It's often a conversation killer. I'm at some social gathering of acquaintances or thrust into a social situation of some sort in which I know few people, if any. A new workplace, especially. We are making small talk. It's the usual: Do you have children? Where are you from? Are you married? What does you spouse do?
When I utter the words, "My husband is a pastor," there is a moment of silence, then a quick "oh really?" as a comment. Often I see the person scanning back through everything he or she said. I know what they are doing. They are trying to decide if they said something offensive, told an off-color joke, or uttered some sort of profanity. It happens about eight times out of ten, that someone begins to apologize to me for something that he/she said before it was known that my husband is a pastor. As if it should really make a difference. When the apologies start, my standard line is usually, "You do know, I'm not the Holy Spirit, right?"

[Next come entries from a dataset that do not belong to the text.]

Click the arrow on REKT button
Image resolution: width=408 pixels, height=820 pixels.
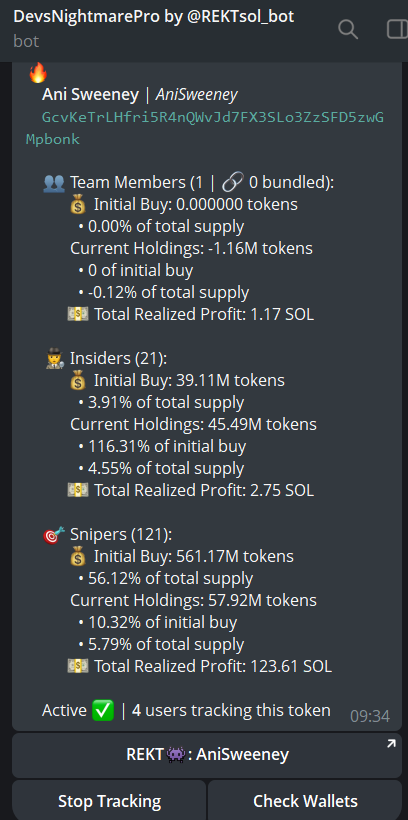point(391,744)
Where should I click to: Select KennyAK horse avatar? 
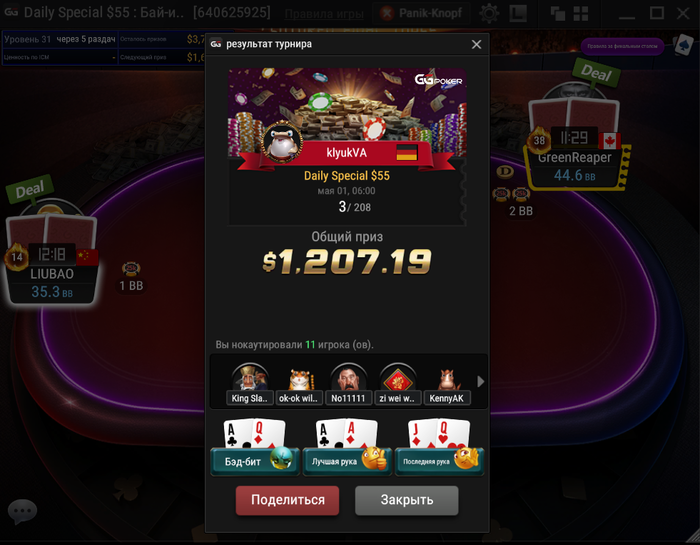446,384
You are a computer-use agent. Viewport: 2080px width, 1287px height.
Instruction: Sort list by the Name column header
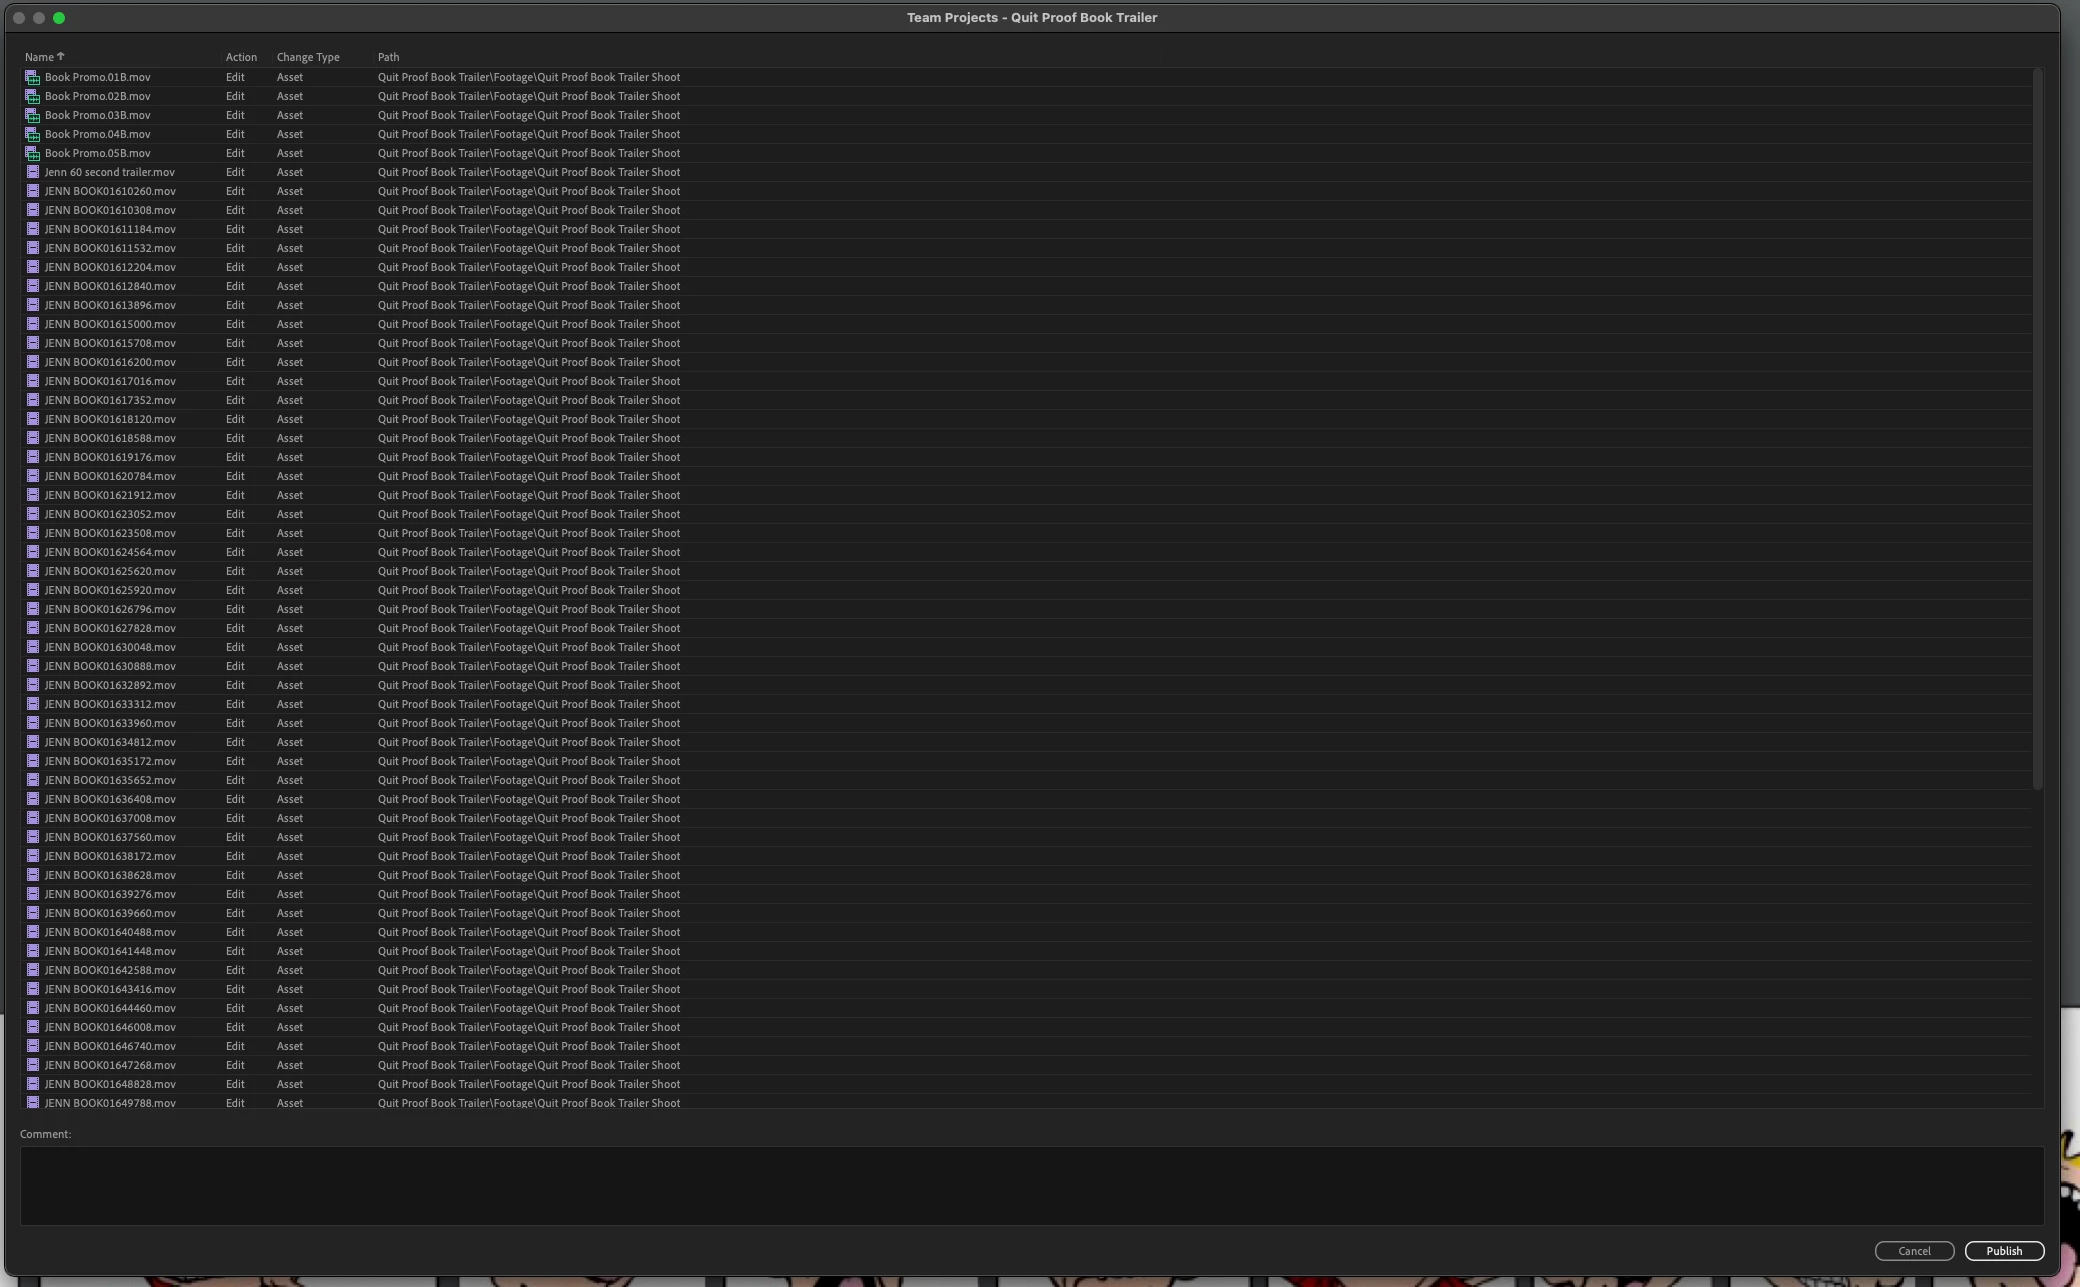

My husband tried to warn me. He said it would happen when you marry a minister. I just didn't realize how often it would happen.
I've been known to use profanity. And I trade in vulgar jokes sometimes. I'm still a child at heart.
So I know where my vulnerabilities are. I also know when to be quiet, when not to talk because it might jeopardize him and his ministry. This is a balancing act -- being a minister's wife. But I'm me. I haven't become some holy women because I'm married to a minister.
And I hate it when people act as if I have. When the find out I'm a minister's wife, so they change who they are instantly.
I hate that.
I know it's shocking! After all, I am not wearing a jumper, I do wear make-up, and I am an educated, professional woman. I just blew your stereotype. And for the record, this pastor guy, with whom I share a house, a life, and a bed, is a pretty darn non-stereotypical human himself. He loves hiking and being away fromcivilization, he lives for Doctor Who, and one of his favorite songs of all times is by Nirvana. We're regular folk. He and I still have disagreements, we both get in bad moods, we have forgotten to pay a bill or two on time. He leaves the toilet seat up and I leave my shoes lying around. We think ill of others sometimes and simply find some people annoying and disagreeable. So don't feel like you have to be perfect around us, because the Lord knows (really) that we certainly aren't. I would much rather have someone be genuine around me than to pretend to be someone they are not because they think it makes them look better. I'm not an idiot -- I can nearly always see right through the veneer of perfection and pseudo-piety.
Yes, I know how to cook, and I love to do it. But not because I'm "a pastor's wife".
Recently, someone was afraid of being too crass withme because she thought that, being a minister's wife, she would need to tone down. She doesn't.
No one does.
Moral of the story? It doesn't really matter what my husband's job is. You wouldn't act differently is he was a physician or plumber or librarian or chef, so don't act differently because he's a pastor. You are still you and I am still me. We need to be authentic with one another to form real relationships. And I'm not judging, nor do I have a super-special relationship with God that's different than what you or anyone else can have, if you choose to do so. Let's just be real ... together.